Mentre la mente si circonda di ansie il cuore è affamato di sogni!
Ho sognato che eravamo io e te e c’erano anche i nostri occhi, sì, gli occhi; poi, ricordo che sono apparse le mani come carezze dirette dagli occhi. Questi occhi sembrava fossero direttori d’orchestra e nell’armonia sentivo un suono, un ritmo, si, un crescendo di percezioni… sospiri. Ricordo, ancora, che i sospiri conducevano la dolcezza delle carezze come petali sfiorati dal vento e, poi, ricordo un divenire di colori in un susseguirsi di intensità: luce nella luce.
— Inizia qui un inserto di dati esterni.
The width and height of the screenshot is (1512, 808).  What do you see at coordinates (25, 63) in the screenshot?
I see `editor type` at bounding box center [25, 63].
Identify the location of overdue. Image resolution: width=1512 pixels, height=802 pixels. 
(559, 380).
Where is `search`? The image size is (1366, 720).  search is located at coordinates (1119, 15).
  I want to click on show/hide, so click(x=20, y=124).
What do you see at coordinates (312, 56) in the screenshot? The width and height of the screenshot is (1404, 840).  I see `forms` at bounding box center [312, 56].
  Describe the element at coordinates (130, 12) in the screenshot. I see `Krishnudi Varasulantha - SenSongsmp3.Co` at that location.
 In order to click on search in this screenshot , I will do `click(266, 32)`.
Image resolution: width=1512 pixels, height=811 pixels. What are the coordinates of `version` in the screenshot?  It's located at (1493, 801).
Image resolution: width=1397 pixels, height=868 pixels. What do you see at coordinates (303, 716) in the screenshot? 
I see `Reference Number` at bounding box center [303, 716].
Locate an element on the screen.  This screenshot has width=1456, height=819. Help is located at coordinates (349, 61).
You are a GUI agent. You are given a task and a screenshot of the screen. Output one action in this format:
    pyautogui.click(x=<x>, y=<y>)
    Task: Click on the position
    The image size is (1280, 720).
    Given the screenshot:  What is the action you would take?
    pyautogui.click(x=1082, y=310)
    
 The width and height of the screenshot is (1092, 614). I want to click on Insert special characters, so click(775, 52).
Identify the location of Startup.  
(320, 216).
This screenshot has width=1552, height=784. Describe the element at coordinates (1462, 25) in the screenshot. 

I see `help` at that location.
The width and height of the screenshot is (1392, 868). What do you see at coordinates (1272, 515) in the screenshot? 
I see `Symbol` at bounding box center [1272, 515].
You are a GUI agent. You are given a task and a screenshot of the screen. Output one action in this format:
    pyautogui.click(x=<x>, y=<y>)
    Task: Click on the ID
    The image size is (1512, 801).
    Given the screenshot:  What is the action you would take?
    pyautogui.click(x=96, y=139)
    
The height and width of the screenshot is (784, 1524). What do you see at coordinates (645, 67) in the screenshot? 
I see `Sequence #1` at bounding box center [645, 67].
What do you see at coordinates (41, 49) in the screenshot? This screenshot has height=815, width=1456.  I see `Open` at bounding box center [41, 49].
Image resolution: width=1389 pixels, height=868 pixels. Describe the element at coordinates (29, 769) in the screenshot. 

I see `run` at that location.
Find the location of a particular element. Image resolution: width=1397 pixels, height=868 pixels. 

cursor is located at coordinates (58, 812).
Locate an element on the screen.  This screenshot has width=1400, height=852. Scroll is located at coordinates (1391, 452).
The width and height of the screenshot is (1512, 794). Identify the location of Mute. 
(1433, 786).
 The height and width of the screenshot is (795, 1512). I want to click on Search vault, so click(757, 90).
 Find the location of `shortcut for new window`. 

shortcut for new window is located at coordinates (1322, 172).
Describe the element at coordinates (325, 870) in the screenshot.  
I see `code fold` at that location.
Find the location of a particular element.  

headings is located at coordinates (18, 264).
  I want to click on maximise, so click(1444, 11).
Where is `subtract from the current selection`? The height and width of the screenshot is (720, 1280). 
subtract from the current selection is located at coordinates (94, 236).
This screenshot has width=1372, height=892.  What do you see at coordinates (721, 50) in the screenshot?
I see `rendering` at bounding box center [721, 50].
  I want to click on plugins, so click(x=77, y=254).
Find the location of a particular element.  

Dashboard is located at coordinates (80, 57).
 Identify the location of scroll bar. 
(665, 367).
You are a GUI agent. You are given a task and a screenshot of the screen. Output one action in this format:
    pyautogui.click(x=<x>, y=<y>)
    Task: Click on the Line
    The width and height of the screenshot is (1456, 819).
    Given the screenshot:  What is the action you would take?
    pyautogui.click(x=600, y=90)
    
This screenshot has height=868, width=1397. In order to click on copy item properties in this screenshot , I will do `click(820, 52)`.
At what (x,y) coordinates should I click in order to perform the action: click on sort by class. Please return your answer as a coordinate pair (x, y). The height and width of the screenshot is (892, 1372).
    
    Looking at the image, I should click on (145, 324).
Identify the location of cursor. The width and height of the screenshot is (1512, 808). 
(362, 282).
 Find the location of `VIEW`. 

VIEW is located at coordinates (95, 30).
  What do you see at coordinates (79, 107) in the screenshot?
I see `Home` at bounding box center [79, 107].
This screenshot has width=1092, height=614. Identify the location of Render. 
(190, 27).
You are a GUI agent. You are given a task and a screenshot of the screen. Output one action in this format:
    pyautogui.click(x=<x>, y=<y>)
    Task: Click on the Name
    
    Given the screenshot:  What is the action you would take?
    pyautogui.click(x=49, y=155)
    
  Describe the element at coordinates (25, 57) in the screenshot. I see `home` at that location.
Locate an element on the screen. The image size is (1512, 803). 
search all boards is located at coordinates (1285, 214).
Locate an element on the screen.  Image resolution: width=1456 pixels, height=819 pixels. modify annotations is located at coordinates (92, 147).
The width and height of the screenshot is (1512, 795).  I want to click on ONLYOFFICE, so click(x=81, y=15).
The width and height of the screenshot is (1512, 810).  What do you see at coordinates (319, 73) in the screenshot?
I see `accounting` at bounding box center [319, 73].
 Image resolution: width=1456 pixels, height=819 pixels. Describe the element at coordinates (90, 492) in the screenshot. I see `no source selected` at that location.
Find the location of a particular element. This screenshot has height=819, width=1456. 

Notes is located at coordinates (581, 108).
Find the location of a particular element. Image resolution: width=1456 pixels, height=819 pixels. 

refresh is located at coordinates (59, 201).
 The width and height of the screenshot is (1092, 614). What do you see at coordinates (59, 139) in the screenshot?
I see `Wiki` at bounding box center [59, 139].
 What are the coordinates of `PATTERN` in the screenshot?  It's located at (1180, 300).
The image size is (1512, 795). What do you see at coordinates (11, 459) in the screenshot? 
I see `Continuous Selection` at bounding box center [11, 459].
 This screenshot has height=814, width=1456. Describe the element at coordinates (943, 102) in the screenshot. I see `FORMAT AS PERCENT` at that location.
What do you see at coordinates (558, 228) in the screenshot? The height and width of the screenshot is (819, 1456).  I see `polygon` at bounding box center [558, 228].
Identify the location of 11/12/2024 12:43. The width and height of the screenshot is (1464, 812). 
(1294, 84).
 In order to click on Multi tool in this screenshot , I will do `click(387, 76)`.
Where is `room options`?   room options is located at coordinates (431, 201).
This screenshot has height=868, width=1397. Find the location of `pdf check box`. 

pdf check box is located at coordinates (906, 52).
Le parole delle labbra scandivano sintonie celebrali come fossero fiocchi di neve in un inverno di sole.
Inutile chiedersi: “dove andremo”, credo sia più utile chiedersi come lo stiamo facendo, e cambiare possibilmente!
Non impegnatevi con nessuno per noia, evitate la noia se invece vi impegnate!
Graffiano l’anima le carezze tramutate in cicatrici.
Finché saremo distanti i miei respiri non avranno senso.
Le anime sensibili sono condannate a vivere in continuo turbamento!